◆ Избранный отрывок ◆
•••••

Несколько раз в наших разговорах всплывало имя Солженицына, жившего тогда в Америке. Было очевидно, что одна из приводимых им формулировок отчаявшихся людей, получивших 10-15 лет лагеря: если сейчас не жить, а только потом, то зачем вообще? — ей совершенно чужда. Жить! Чего бы это ни стоило. Простой стих Мецената: «Dum vita superest, bene est»[ 3 ] — выгравирован на гербе женщин этого ордена.
Ольга Книппер-Чехова, игравшая в пьесах своего знаменитого мужа еще в начале века и умершая народной артисткой СССР и лауреатом Сталинской премии в 91 год. Марлен Дитрих, умершая в Париже в том же возрасте. Лиля Брик - муза Маяковского, другая Чехова — тоже Ольга, о которой вспоминала Ольга Кларк, — известная киноактриса Третьего рейха, блиставшая на приемах рядом с Гитлером и Герингом и находившаяся в тайной связи с Советами. Лени Рифеншталь, на исходе десятого десятка готовящаяся встретить новый век. Загадочная Гала Дьяконова, тоже достигшая преклонного возраста, без которой вряд ли Сальвадор Дали стал бы тем, кем он стал. Алма Малер с ее насыщенной бурной жизнью, в которой встречаются имена одно ярче другого.
Впрочем, и Ольгино созвездие удалось. Первый муж ее - офицер белой армии, кавалерист, впоследствии летчик, что в конце 20-х годов звучало гораздо более экзотично, чем в наши дни; по словам Ольги, потомок Чингис-хана и сам князь, он оставил ей княжеский титул. Второй муж — шахматный король, третий — обладатель золотой олимпийской медали, фактически тоже чемпион мира, четвертый — герой войны, адмирал, герой Америки. Но Ольга не довольствовалась этим, она писала свою биографию широкими мазками, начиная с прадедушки Евдокимова - знаменитого покорителя Кавказа, о чем она говорила при каждом удобном случае. Факт этот проверить -было так же сложно, как и родство ее первого мужа с Чингис-ханом; мне казалось, что фамилия покорителя Кавказа была не Евдокимов, а Ермолов, но сказать ей об этом я как-то не решался.
Русская княгиня — это вписывалось в любое сочетание: с олимпийским чемпионом, с адмиралом, но наибольший эффект это производило в комбинации с шахматным королем. Шахматный король и русская княгиня - звучало замечательно на дипломатических приемах и на балах, которые Ольга называла партиями. На приемах этих тогда можно было встретить кого угодно: бывших и настоящих королей, дипломатов (профессиональных и синекурных, каким являлся Капабланка), обладателей огромных состояний, непонятно каким образом нажитых, магараджу или чудом спасшуюся от расстрела якобы царскую дочь. Вся жизнь Ольги напоминала одну длинную партию с шампанским и цветами, и ей, конечно, так же как, впрочем, и ему, было все равно, каких политических взглядов придерживаются Крыленко, Риббентроп или магараджа, приглашения от которого она позже находила в бумагах своего покойного мужа.

•••••

◆ Суть задания ◆
Кратко ответьте на вопросы по отрывку об Ольге.
1. Какой стих выгравирован на гербе женщин этого ордена?
2. Кем был второй муж Ольги?
3. Как Ольга называла балы?

Записи о поиске слов и элементов:
•••••

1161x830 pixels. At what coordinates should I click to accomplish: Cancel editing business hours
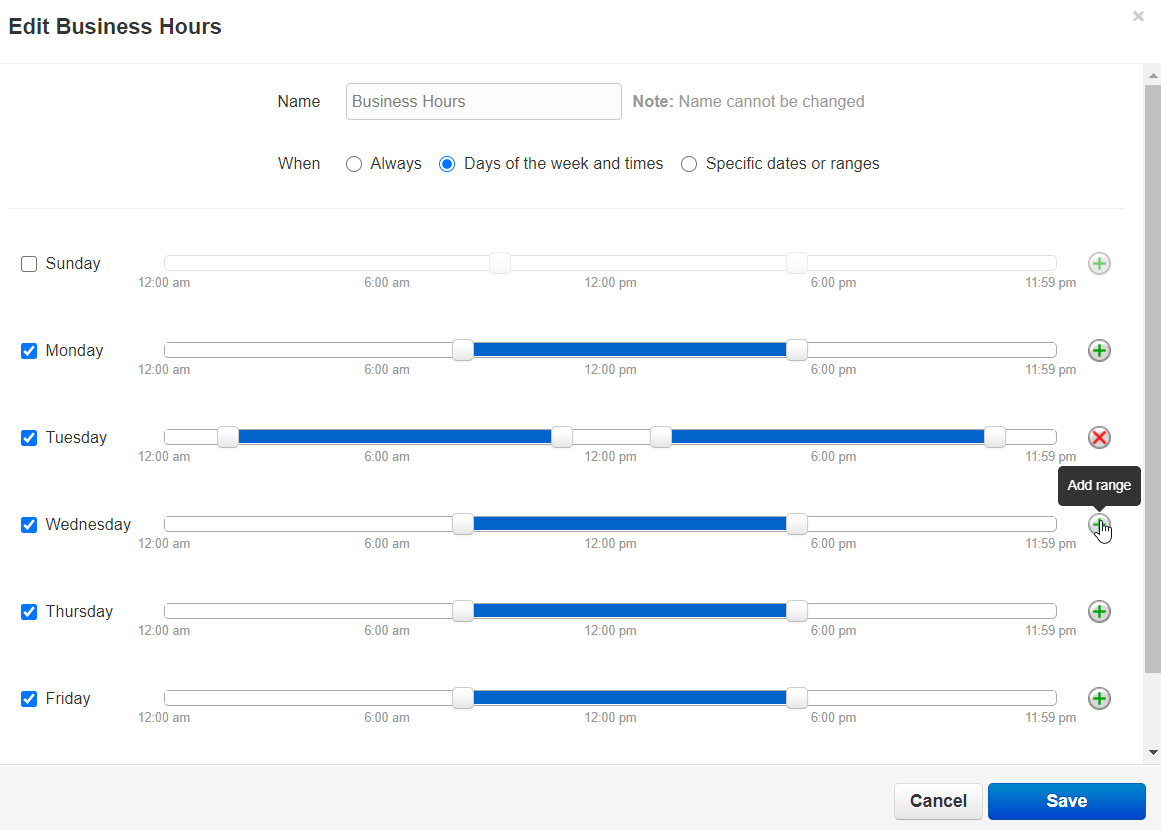938,801
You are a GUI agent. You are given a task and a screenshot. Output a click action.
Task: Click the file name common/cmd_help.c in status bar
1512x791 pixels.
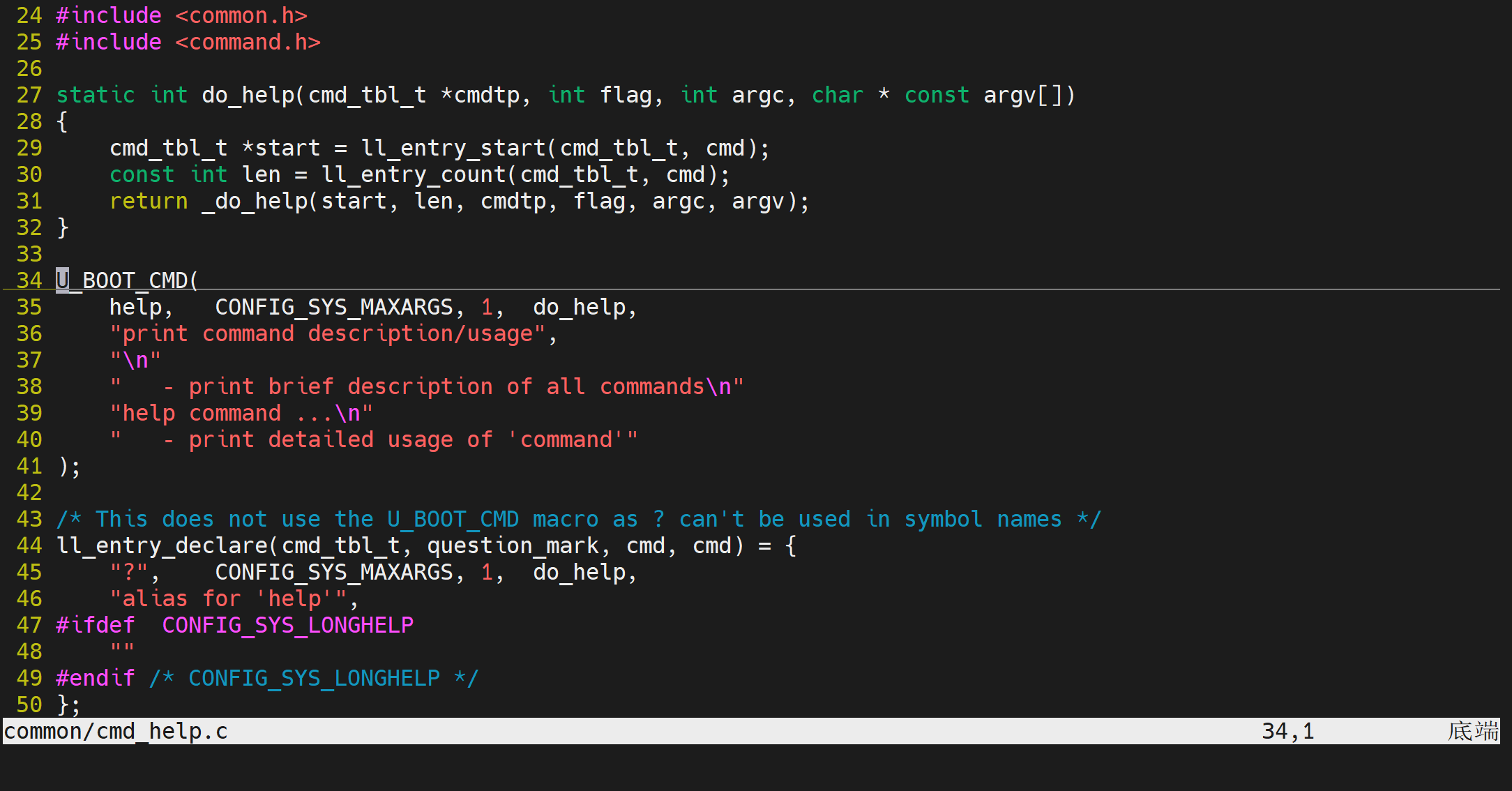(x=116, y=731)
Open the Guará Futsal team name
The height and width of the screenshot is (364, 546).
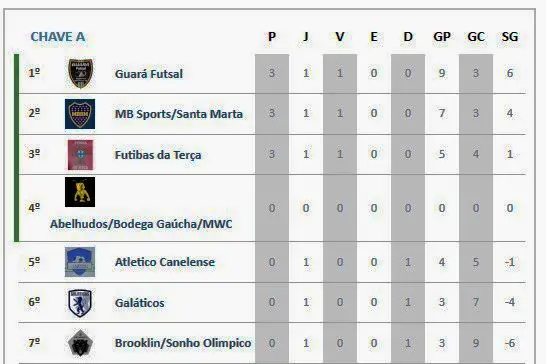coord(149,74)
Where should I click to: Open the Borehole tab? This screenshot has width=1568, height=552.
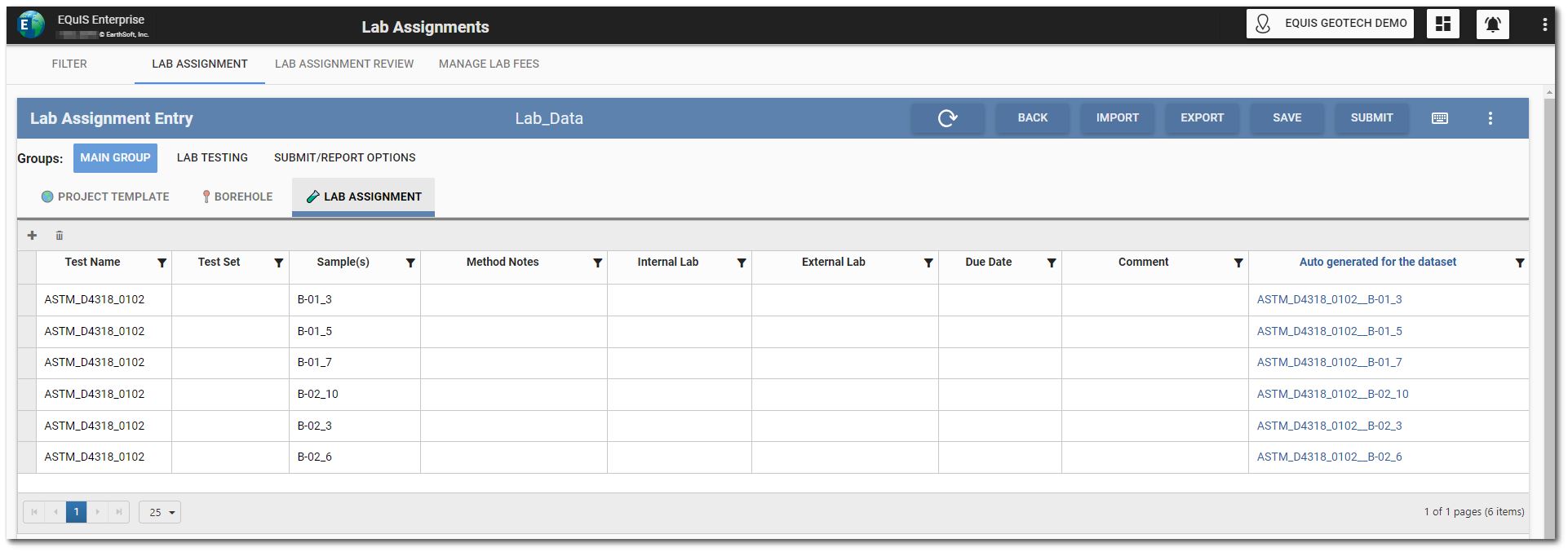pyautogui.click(x=237, y=197)
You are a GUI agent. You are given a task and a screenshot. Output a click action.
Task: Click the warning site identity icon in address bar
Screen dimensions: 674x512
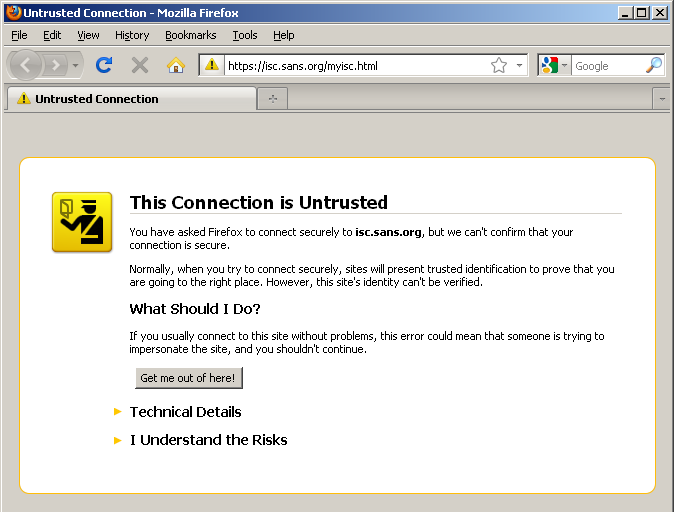coord(211,66)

•••••

◆ Письменный ответ ◆
1. «Dum vita superest, bene est».
2. Шахматным королем.
3. Партиями.